Marsciano salió solo de la estancia, pero hasta allí llegaba su libertad. El protocolo lo obligaba a esperar a los demás. En el interior de la limusina reinaba el silencio. Marsciano no apartó la mirada de la ventanilla mientras la verja verde se cerraba a sus espaldas y se dirigían a Via Bruxelles. Sabía que con su actitud había decidido su suerte, pues las inversiones ya estaban en marcha.
Pensó de nuevo en los tres lagos que había prometido Palestrina. ¿Cuáles serían los próximos? ¿Cuándo ocurriría? Sólo el secretario de Estado lo sabía. La locura y crueldad de Palestrina eran incomprensibles, su capacidad de engañarse a sí mismo, increíble. ¿Cuándo y cómo había errado el camino un hombre tan inteligente y respetable? ¿O es que el monstruo siempre había estado allí aletargado?
Una vez en Via Salaria, el chófer aminoró la marcha al incorporarse al intenso tráfico de la tarde. Marsciano sentía la presencia de Palestrina junto a él y los ojos de Capizzi y Matadi, que lo observaban atentos, pero decidió no prestarles atención y pensar en Yan Yeh, el director de operaciones bancarias. No lo recordaba como el astuto hombre de negocios y consejero destacado del Partido Comunista Chino que era, sino como un amigo y una persona compasiva capaz, por un lado, de lanzar una agresiva diatriba política en un momento y de hablar de su preocupación por la sanidad, la educación y el bienestar de los pobres, por el otro. Lo había visto reír y bromear sobre la posibilidad de que los fabricantes de vino italiano fueran a China para enseñar su arte.
– ¿Telefoneas a menudo a Norteamérica? -la voz de Palestrina resonó junto a él.
Marsciano apartó la vista de la ventana y vio que el secretario de Estado lo miraba fijamente. Su corpachón ocupaba gran parte del asiento.
– No te entiendo.
– Sobre todo a Canadá. -Palestrina no apartó los ojos de Marsciano-. A la provincia de Alberta.
– Sigo sin entenderte…
– 1011 403 555 2211 -recitó Palestrina de memoria-. ¿No reconoces el número?
– ¿Debería reconocerlo?
Marsciano sintió que el coche se inclinaba al torcer por Via Princina. Ante él apareció la imagen familiar de Villa Borghese. De repente, el Mercedes aceleró en dirección al Tíber; pronto estarían en Lungotevere Mellini, cerca del Vaticano. A poca distancia de allí, en Via Carissimi, se encontraba el apartamento de Marsciano, pero él sabía que nunca volvería a verlo.
– Es el número del hotel Banff Springs. El sábado doce por la mañana recibieron dos llamadas, y una tercera, esa misma tarde, desde el teléfono móvil del padre Bardoni, su secretario, el hombre que ha sustituido al cura.
Marsciano se encogió de hombros.
– Se hacen muchas llamadas desde mi despacho, incluso los sábados. El padre Bardoni trabaja hasta tarde, al igual que yo y que otras personas…, no llevo un control de todas las llamadas.

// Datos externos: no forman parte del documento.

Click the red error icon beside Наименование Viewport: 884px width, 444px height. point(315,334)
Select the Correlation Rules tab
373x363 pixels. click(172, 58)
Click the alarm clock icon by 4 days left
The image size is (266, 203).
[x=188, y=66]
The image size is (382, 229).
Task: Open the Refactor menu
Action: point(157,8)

– Me aseguraste ante Jacob Farel que el cura había muerto.
– Y es verdad. -Marsciano levantó la vista y miró a Palestrina a los ojos.
– Entonces, ¿a quién llevaron a Bellagio, a Villa Lorenzi, hace dos días, el domingo 12?
Marsciano sonrió.
– Veo que has estado atento a la televisión.

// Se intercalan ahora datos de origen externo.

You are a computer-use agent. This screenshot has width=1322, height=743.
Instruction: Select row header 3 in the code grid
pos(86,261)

– Las llamadas al Banff se realizaron el sábado, y el cura fue trasladado a Villa Lorenzi el domingo -precisó Palestrina inclinándose hacia Nicola Marsciano-. Villa Lorenzi es propiedad del escritor Eros Barbu, que está de vacaciones en el Banff Springs.
– Si lo que me pregunta Su Eminencia es si conozco a Eros Barbu, es cierto, somos amigos de la Toscana.
Palestrina observó por un instante más a Marsciano y, después, se reclinó en su asiento:
– Entonces te entristecerá saber que Eros Barbu se ha suicidado.